Entravas pela garagem, sem ninguém te ver. Subias
as escadas todas, para não arder
no elevador. Estava a porta entreaberta,
não bati sequer. Sempre me espanta encontrar-te tão
assim de visita, na tua própria casa, sem ti.
Era difícil tocar-te, mexer-te. Na parede branca
oscilam os ramos, as sombras de ramos da alameda.
Era mais fácil beijar-te, por falta de palavras. Tão profundo
é o silêncio, que se ouvem todos os rumores,
o ladrar de um cão, o silvo de uma fisga,
a pancada dos ramos no entardecer, lembrando
um sino submarino. Pensava que amar-te (querer-te livre)
começava na ponta dos dedos e ia até às ideias mais abstractas,
que o teu corpo era a melhor expressão possível de ti, e ainda
muda, como um hieróglifo enterrado
na areia do teu deserto favorito (algures na anatólia),
pensava que serias um dia aquela singular memória
que nos separa, um breve instante, de tudo quanto vemos,
e muitas outras noites, acordado junto ao teu corpo ausente,
seriam como esta: vidros abertos sobre um ror de estrelas,
nuvens ligeiras navegando em direcção ao mar,
o jovem coração, liso detrás das grades, dos ossos.

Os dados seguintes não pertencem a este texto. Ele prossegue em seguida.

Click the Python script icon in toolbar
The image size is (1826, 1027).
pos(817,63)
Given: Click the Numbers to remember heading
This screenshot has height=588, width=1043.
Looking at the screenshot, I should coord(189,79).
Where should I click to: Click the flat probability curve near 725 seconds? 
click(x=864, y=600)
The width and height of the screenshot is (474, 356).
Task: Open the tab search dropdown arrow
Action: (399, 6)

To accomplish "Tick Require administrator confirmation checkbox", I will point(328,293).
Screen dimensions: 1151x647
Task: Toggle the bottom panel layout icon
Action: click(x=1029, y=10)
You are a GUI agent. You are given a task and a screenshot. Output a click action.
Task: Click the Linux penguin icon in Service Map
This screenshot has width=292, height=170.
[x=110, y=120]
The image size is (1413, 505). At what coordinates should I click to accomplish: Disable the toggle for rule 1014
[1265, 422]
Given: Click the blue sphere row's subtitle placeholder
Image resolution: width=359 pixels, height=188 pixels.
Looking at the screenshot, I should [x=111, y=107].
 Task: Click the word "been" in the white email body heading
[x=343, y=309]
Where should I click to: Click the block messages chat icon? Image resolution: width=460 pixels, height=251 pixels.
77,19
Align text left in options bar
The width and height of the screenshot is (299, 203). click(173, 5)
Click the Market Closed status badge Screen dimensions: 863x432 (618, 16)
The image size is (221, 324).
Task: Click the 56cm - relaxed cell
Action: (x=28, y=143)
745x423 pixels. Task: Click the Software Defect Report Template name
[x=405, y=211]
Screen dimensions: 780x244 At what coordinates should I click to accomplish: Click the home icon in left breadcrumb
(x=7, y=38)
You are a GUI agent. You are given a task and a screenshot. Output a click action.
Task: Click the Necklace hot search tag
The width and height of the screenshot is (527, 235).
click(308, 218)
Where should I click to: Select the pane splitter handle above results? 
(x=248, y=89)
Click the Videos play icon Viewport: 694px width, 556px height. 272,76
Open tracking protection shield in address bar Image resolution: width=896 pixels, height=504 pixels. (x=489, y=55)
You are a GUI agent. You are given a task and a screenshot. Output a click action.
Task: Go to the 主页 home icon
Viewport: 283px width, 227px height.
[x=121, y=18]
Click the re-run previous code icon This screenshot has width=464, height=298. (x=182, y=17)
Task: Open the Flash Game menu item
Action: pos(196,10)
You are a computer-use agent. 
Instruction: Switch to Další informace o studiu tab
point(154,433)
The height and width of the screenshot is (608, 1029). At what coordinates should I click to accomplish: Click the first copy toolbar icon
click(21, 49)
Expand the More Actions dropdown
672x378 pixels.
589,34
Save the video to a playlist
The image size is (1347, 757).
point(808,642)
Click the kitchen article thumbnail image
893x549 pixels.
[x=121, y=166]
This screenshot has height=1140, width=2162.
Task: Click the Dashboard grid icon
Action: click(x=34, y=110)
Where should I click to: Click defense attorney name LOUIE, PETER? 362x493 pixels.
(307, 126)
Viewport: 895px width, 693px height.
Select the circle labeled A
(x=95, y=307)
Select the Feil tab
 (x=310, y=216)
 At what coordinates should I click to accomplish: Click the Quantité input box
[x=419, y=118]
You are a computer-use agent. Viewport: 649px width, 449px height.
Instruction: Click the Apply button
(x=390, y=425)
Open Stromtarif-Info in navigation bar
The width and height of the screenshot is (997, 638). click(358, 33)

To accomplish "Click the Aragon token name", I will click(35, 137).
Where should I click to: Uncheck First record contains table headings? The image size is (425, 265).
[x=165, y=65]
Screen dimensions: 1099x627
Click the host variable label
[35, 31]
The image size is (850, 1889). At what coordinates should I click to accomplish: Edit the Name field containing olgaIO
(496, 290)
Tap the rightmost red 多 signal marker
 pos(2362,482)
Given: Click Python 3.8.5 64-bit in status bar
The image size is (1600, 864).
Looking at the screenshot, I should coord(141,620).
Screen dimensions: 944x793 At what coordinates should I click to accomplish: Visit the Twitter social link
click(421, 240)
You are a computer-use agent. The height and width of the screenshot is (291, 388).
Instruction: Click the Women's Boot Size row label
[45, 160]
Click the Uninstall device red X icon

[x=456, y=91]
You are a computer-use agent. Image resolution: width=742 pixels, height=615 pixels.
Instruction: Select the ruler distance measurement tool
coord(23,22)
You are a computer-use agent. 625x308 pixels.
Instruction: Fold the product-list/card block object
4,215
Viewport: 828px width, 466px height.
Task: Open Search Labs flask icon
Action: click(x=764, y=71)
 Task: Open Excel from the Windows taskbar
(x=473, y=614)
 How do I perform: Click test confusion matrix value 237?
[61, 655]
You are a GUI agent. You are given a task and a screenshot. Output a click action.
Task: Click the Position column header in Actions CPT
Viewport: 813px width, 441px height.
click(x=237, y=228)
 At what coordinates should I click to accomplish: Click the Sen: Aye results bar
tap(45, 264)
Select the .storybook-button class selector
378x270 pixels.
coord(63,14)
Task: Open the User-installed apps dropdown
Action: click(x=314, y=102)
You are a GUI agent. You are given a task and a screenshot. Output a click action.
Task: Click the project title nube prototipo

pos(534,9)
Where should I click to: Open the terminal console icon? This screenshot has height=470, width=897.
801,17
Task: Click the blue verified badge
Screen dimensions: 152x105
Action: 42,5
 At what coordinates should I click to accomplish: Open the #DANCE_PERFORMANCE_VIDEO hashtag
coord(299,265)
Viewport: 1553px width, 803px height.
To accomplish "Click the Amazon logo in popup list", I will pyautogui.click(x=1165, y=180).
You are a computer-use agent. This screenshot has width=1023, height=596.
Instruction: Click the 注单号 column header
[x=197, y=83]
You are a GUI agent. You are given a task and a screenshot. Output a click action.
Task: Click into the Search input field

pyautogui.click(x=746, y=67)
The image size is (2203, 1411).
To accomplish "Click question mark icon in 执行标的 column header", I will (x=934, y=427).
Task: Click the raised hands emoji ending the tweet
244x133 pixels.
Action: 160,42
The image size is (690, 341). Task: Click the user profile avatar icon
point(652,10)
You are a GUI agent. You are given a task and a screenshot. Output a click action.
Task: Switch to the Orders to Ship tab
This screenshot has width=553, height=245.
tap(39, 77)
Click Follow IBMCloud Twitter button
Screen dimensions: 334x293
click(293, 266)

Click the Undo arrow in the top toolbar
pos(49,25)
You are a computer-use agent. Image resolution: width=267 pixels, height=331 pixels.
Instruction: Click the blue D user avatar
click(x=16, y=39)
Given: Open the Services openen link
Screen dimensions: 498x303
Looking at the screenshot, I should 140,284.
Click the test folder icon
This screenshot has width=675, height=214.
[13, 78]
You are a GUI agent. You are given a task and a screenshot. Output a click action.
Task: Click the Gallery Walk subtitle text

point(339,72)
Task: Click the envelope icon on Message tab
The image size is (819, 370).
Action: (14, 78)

(«Expressão» é tão inexacto! Na verdade existes
no teu corpo, com todo o passado embrulhado
na pele sensível, no calor animal do gemido que
às vezes sopra dos teus sonhos, e até o futuro
misteriosamente cabe no exíguo volume
entre as mãos.) Podias desfazer-me
com um encolher de ombros, faltar todos os dias
a encontros mal marcados no café da esquina,
rasgar folhas de livros com imagens a cores,
partir de noite, em barcos clandestinos, sem deixar recado.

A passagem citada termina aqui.